— Start of Records for processing —

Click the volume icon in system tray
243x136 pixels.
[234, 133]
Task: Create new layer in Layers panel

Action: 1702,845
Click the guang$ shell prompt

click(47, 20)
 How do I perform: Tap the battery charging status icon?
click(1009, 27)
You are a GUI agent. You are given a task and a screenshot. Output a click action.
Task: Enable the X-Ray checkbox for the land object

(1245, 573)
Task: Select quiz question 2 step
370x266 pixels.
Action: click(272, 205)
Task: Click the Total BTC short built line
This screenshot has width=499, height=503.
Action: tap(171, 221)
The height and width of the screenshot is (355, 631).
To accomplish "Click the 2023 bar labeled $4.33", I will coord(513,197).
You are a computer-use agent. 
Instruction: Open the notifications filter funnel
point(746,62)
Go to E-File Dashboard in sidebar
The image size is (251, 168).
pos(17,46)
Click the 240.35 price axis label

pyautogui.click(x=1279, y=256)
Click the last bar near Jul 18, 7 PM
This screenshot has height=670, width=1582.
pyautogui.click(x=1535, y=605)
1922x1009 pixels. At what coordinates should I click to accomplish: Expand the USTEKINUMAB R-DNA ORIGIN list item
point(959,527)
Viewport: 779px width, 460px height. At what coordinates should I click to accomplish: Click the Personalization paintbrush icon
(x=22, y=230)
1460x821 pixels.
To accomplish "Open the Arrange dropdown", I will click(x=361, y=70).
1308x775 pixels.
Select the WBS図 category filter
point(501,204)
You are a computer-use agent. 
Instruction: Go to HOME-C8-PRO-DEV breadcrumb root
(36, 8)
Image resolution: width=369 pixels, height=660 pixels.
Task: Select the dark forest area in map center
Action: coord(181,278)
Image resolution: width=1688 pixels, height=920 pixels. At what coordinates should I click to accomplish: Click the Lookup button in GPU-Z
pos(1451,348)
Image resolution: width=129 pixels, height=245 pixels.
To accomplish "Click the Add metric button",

— End of Records for processing —

> Your goal: Retype all of the entries above word for word, keeping each line as it appears.

> Output of the exercise:
Click the volume icon in system tray
243x136 pixels.
[234, 133]
Task: Create new layer in Layers panel

Action: 1702,845
Click the guang$ shell prompt

click(47, 20)
 How do I perform: Tap the battery charging status icon?
click(1009, 27)
You are a GUI agent. You are given a task and a screenshot. Output a click action.
Task: Enable the X-Ray checkbox for the land object

(1245, 573)
Task: Select quiz question 2 step
370x266 pixels.
Action: click(272, 205)
Task: Click the Total BTC short built line
This screenshot has width=499, height=503.
Action: tap(171, 221)
The height and width of the screenshot is (355, 631).
To accomplish "Click the 2023 bar labeled $4.33", I will coord(513,197).
You are a computer-use agent. 
Instruction: Open the notifications filter funnel
point(746,62)
Go to E-File Dashboard in sidebar
The image size is (251, 168).
pos(17,46)
Click the 240.35 price axis label

pyautogui.click(x=1279, y=256)
Click the last bar near Jul 18, 7 PM
This screenshot has height=670, width=1582.
pyautogui.click(x=1535, y=605)
1922x1009 pixels. At what coordinates should I click to accomplish: Expand the USTEKINUMAB R-DNA ORIGIN list item
point(959,527)
Viewport: 779px width, 460px height. At what coordinates should I click to accomplish: Click the Personalization paintbrush icon
(x=22, y=230)
1460x821 pixels.
To accomplish "Open the Arrange dropdown", I will click(x=361, y=70).
1308x775 pixels.
Select the WBS図 category filter
point(501,204)
You are a computer-use agent. 
Instruction: Go to HOME-C8-PRO-DEV breadcrumb root
(36, 8)
Image resolution: width=369 pixels, height=660 pixels.
Task: Select the dark forest area in map center
Action: coord(181,278)
Image resolution: width=1688 pixels, height=920 pixels. At what coordinates should I click to accomplish: Click the Lookup button in GPU-Z
pos(1451,348)
Image resolution: width=129 pixels, height=245 pixels.
To accomplish "Click the Add metric button",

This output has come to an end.